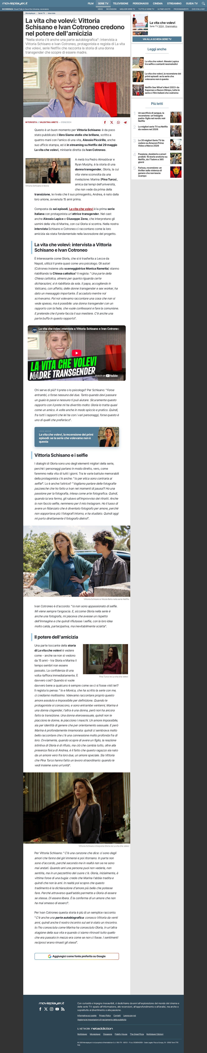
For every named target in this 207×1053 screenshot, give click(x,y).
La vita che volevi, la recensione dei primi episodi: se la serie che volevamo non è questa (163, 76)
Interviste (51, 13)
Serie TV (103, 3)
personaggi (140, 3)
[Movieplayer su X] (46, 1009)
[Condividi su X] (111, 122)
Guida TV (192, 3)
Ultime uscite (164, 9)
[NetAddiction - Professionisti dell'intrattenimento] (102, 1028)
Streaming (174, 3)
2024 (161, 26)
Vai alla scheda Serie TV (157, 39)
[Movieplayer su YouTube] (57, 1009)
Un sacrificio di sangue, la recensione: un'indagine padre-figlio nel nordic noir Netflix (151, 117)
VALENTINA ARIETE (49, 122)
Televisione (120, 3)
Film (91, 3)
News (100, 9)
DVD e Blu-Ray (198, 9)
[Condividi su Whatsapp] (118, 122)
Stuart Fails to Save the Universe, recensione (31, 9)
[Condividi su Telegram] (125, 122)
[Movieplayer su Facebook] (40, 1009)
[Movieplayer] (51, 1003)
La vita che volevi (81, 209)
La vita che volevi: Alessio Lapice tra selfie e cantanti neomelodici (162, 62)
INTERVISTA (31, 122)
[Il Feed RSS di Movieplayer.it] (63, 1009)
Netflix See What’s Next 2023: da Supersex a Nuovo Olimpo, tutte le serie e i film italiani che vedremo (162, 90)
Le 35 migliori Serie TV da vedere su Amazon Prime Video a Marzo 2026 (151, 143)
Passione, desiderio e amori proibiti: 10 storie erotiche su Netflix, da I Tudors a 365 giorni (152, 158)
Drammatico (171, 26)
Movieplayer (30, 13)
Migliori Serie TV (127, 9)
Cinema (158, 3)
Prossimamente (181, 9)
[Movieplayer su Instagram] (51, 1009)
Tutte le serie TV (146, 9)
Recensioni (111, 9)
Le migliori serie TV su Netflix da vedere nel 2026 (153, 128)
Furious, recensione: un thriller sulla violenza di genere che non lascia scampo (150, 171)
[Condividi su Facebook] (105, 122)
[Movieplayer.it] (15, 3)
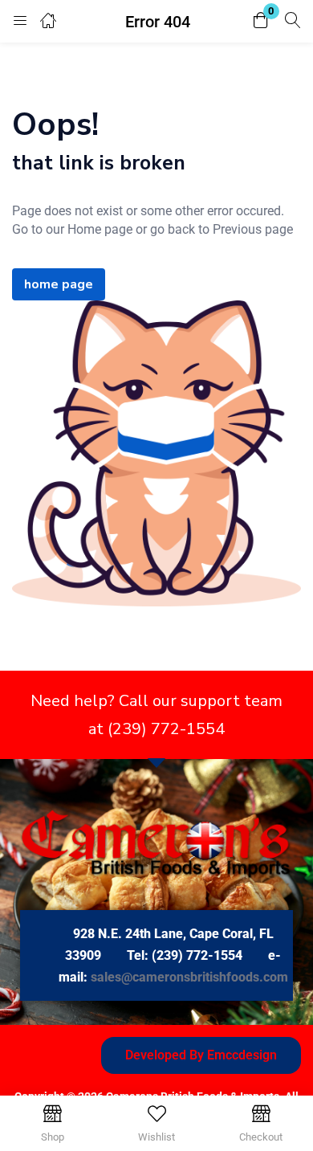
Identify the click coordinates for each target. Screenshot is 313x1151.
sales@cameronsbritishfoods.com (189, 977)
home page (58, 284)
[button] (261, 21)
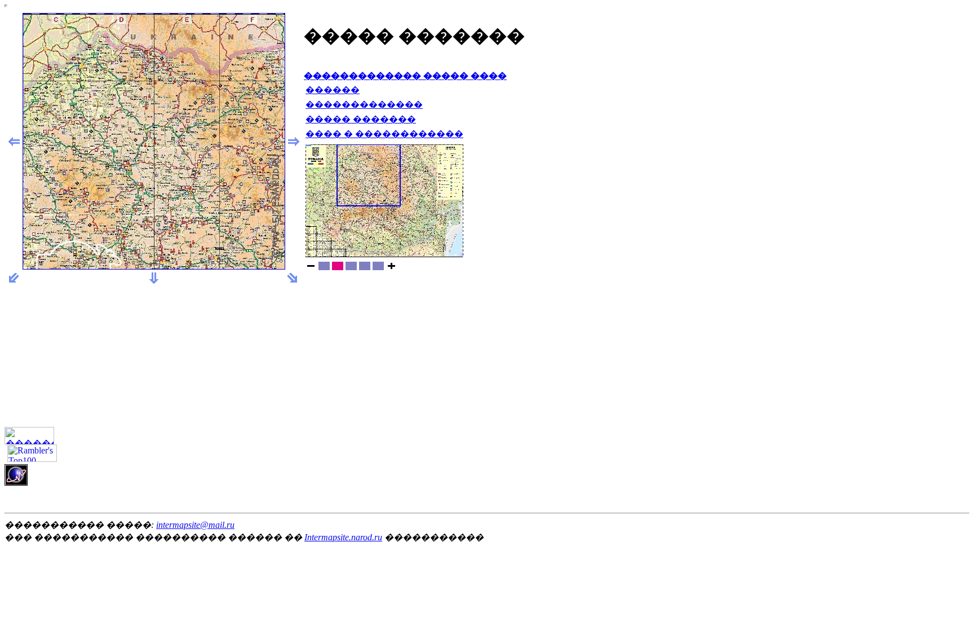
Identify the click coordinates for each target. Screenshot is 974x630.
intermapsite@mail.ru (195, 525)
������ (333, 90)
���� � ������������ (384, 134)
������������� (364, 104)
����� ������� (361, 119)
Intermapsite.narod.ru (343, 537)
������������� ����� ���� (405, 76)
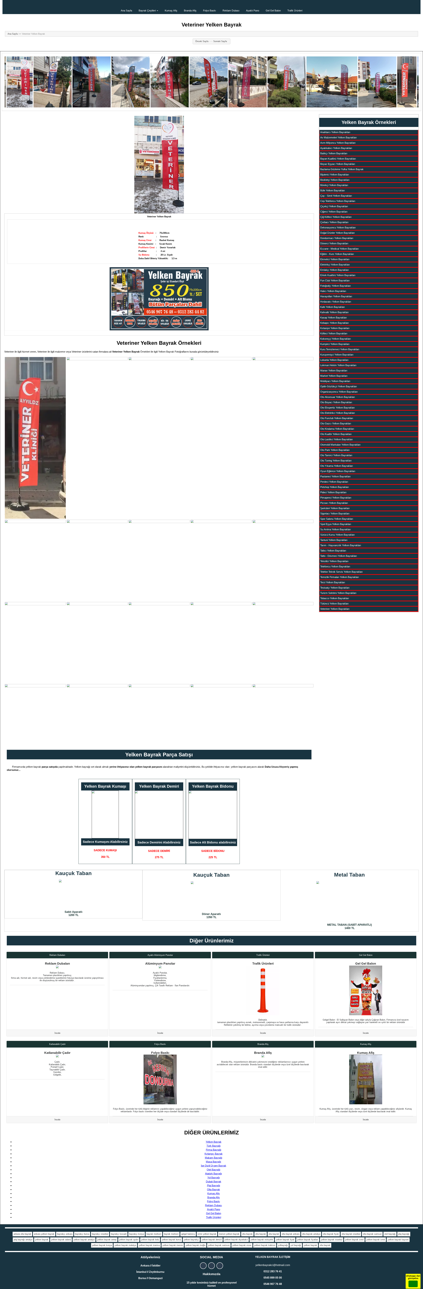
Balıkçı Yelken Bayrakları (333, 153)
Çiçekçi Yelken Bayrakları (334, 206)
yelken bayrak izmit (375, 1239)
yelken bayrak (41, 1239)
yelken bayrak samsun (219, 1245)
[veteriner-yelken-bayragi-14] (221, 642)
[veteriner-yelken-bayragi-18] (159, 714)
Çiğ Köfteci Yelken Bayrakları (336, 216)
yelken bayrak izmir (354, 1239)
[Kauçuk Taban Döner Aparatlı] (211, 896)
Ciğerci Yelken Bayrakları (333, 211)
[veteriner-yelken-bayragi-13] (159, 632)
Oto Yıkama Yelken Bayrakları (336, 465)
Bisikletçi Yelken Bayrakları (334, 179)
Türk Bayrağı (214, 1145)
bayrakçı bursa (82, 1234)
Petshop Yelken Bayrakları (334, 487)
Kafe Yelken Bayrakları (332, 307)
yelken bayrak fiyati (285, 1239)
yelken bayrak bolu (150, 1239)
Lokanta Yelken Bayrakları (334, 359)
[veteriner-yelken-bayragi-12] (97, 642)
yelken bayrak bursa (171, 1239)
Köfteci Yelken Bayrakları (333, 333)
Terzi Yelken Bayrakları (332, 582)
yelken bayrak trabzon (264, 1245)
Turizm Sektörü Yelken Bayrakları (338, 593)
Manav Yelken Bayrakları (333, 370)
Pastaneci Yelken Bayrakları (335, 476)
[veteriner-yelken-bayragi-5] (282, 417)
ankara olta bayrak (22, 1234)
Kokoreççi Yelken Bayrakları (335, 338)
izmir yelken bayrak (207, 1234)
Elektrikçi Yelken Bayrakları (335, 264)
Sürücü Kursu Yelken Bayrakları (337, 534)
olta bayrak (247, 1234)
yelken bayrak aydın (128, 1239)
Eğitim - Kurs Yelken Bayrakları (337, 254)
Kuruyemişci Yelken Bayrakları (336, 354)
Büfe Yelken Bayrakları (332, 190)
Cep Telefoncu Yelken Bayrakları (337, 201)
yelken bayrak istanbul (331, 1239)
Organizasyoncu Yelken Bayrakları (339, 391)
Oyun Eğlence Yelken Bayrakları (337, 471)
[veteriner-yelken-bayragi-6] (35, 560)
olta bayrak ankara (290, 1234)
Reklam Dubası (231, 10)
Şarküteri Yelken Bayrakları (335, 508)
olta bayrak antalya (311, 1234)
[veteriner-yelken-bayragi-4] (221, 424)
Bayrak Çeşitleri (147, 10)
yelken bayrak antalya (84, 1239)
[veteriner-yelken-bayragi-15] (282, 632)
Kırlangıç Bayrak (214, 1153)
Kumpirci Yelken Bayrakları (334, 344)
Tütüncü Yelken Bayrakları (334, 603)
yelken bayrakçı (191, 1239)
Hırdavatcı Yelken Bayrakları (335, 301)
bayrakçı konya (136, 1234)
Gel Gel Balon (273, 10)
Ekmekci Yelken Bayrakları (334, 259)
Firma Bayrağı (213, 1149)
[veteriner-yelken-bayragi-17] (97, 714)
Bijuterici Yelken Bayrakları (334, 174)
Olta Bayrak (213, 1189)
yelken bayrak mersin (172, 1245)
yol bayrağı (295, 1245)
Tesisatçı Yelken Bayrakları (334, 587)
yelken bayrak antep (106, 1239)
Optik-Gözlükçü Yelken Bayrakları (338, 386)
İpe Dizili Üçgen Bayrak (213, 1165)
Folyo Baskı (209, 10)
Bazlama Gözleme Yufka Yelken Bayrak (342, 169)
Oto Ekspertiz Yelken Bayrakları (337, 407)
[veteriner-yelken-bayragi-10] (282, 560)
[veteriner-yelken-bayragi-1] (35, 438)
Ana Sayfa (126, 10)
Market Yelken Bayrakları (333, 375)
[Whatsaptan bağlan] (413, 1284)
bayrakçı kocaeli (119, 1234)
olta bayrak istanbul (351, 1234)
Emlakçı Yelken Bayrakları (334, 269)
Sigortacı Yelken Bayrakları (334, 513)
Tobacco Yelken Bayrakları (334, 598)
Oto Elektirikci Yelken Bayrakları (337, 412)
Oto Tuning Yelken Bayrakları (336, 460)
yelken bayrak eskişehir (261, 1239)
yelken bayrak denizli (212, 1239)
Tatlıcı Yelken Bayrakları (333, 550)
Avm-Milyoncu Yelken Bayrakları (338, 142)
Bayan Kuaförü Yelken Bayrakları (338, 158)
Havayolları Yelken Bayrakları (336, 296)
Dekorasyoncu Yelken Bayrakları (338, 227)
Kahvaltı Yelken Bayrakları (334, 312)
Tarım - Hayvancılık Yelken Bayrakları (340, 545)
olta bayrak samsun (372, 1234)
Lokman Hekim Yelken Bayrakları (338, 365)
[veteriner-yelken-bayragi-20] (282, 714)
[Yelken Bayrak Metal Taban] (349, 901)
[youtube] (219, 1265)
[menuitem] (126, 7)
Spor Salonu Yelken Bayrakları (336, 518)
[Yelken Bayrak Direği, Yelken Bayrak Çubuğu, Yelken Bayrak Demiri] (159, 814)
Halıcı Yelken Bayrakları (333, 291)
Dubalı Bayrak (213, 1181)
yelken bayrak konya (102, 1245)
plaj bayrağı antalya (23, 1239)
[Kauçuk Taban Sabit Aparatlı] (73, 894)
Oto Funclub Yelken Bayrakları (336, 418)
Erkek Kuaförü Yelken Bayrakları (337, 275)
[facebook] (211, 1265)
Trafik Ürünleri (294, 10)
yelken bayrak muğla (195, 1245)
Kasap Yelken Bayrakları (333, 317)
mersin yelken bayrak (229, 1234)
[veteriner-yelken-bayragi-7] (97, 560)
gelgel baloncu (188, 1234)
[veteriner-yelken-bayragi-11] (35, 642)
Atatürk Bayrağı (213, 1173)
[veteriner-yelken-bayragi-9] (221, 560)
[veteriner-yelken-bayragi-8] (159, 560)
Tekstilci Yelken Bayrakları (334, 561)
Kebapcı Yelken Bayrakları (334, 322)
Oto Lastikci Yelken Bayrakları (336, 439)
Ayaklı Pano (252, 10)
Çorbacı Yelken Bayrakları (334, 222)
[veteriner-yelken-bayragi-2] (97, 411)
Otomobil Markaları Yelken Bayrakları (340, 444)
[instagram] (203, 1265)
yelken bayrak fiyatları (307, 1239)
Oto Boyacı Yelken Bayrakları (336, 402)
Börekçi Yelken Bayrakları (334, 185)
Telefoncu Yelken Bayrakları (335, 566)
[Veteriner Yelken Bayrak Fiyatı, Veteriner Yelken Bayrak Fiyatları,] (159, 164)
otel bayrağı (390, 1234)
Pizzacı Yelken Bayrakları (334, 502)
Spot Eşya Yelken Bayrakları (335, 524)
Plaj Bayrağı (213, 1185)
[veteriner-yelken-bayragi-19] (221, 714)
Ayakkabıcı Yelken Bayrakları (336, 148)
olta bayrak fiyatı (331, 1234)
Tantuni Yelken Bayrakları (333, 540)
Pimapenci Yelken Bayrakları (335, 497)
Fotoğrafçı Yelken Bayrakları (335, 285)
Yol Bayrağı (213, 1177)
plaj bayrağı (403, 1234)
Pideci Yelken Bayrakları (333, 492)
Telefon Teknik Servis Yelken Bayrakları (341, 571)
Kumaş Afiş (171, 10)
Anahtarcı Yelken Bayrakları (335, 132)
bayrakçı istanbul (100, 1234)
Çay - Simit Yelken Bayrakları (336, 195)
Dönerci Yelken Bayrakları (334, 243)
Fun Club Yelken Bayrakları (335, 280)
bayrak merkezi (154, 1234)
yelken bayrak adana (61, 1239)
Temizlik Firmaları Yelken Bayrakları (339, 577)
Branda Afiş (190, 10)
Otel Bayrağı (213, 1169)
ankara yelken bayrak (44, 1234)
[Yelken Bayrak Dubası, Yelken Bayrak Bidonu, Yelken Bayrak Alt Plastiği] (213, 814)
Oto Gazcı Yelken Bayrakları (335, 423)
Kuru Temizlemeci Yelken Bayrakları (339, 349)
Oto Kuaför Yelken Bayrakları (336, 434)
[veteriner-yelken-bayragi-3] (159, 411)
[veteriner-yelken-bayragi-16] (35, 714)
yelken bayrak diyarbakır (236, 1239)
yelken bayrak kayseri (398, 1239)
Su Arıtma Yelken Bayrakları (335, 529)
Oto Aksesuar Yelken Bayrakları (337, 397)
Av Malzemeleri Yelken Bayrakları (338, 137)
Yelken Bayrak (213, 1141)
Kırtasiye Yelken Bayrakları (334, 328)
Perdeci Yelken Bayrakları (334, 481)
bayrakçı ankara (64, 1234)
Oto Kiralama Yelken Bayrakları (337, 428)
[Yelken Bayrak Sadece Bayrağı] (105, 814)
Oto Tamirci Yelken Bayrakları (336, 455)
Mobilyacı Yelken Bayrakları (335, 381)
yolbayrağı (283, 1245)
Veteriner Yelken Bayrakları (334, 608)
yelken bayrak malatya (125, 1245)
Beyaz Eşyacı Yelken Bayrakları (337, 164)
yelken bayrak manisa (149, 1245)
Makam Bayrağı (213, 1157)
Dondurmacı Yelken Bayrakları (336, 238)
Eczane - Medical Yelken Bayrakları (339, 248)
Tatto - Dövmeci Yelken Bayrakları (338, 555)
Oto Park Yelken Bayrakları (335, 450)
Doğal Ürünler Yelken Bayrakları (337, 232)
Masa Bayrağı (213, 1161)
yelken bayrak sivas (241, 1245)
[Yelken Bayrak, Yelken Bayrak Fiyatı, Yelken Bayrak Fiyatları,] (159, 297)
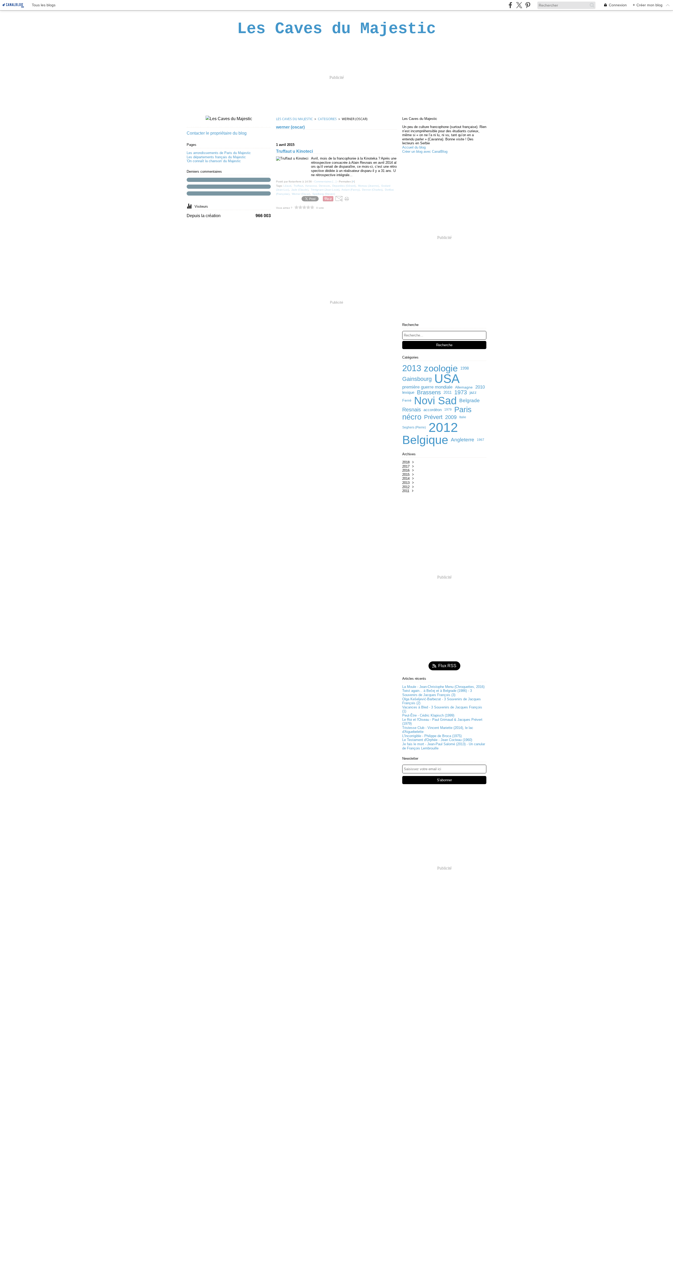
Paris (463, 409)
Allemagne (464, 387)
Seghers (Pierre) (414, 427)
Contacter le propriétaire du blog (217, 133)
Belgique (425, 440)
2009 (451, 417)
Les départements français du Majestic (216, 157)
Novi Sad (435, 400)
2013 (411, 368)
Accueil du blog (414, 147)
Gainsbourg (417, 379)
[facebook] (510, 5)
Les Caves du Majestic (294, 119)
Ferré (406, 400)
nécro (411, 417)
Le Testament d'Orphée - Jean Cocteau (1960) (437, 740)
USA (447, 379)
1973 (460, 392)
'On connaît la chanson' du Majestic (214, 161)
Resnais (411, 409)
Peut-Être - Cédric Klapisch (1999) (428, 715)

_ _ _

_Objective_
In the material, starting with the line that contains "Market Yelken Bayrakları (333, 375)" and going on through the line that contains "Avm-Milyoncu Yelken Bayrakları (338, 142)", switch "Tobacco" to "Tütüncü" and give only those lines with everything else unchanged.

_Final result_
Market Yelken Bayrakları (333, 375)
[Whatsaptan bağlan] (413, 1284)
bayrakçı kocaeli (119, 1234)
olta bayrak istanbul (351, 1234)
Emlakçı Yelken Bayrakları (334, 269)
Sigortacı Yelken Bayrakları (334, 513)
Tütüncü Yelken Bayrakları (334, 598)
Oto Elektirikci Yelken Bayrakları (337, 412)
Oto Tuning Yelken Bayrakları (336, 460)
yelken bayrak eskişehir (261, 1239)
yelken bayrak denizli (212, 1239)
Tatlıcı Yelken Bayrakları (333, 550)
Avm-Milyoncu Yelken Bayrakları (338, 142)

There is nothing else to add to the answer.